What to produce:
Revise the stretch from the line containing "The image size is (938, 930)." through the line containing "(469, 218).", swapping "Describe the element" for "Name the element". Return only those lines, leaving everything else in them unchanged.

----------------------------------------

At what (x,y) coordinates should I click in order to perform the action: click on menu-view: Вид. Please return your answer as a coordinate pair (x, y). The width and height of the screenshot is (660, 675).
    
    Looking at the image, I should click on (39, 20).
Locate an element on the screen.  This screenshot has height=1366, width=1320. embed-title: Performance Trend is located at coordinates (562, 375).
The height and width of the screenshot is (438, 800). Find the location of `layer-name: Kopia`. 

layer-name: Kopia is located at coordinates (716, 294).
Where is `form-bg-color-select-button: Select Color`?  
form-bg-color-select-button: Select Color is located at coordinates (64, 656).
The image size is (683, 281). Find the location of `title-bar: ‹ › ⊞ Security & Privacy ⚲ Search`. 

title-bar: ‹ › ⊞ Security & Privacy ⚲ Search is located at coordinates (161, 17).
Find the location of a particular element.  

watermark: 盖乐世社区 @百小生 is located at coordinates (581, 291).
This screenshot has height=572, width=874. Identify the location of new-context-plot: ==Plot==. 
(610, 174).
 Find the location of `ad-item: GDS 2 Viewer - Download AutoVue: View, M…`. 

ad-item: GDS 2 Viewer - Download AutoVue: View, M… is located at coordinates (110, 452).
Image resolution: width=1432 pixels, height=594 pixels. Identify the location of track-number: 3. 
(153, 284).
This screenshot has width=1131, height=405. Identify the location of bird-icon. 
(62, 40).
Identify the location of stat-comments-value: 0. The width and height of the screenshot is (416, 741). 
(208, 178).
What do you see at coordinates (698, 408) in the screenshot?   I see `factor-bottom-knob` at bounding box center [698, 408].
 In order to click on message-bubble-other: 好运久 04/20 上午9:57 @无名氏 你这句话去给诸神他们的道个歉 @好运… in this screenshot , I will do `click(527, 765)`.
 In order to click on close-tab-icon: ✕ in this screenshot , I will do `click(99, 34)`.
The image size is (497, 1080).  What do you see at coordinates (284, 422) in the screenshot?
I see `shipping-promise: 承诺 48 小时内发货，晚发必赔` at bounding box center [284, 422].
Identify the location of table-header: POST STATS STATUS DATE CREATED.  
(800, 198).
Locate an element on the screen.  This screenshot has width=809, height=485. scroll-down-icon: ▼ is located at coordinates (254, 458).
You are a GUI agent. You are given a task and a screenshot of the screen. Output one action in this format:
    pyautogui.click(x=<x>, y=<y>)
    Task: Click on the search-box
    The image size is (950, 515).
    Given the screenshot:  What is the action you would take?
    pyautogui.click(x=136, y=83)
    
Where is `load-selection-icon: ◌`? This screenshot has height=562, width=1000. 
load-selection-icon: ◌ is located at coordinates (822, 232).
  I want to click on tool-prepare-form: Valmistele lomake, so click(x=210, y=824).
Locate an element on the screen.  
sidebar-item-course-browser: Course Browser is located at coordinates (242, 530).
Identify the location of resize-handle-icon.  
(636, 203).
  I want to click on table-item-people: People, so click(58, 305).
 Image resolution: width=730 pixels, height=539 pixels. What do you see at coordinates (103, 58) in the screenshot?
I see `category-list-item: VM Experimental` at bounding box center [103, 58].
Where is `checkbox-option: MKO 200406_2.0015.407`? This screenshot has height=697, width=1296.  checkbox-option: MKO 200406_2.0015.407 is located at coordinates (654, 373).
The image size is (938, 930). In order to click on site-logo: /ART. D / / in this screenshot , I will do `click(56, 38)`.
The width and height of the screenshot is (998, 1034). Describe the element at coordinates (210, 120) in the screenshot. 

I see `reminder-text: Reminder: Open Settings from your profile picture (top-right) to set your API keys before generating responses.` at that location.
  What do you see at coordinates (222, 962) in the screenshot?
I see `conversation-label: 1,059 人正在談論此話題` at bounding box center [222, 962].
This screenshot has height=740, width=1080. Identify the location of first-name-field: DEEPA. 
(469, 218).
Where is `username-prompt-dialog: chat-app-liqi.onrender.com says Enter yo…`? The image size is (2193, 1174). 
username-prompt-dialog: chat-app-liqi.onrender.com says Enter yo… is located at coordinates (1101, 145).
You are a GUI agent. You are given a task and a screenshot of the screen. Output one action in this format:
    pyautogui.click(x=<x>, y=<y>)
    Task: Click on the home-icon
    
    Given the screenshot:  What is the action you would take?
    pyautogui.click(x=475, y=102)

----------------------------------------

Solution to this problem:
The image size is (938, 930). In order to click on site-logo: /ART. D / / in this screenshot , I will do `click(56, 38)`.
The width and height of the screenshot is (998, 1034). Name the element at coordinates (210, 120) in the screenshot. 

I see `reminder-text: Reminder: Open Settings from your profile picture (top-right) to set your API keys before generating responses.` at that location.
  What do you see at coordinates (222, 962) in the screenshot?
I see `conversation-label: 1,059 人正在談論此話題` at bounding box center [222, 962].
This screenshot has height=740, width=1080. Identify the location of first-name-field: DEEPA. 
(469, 218).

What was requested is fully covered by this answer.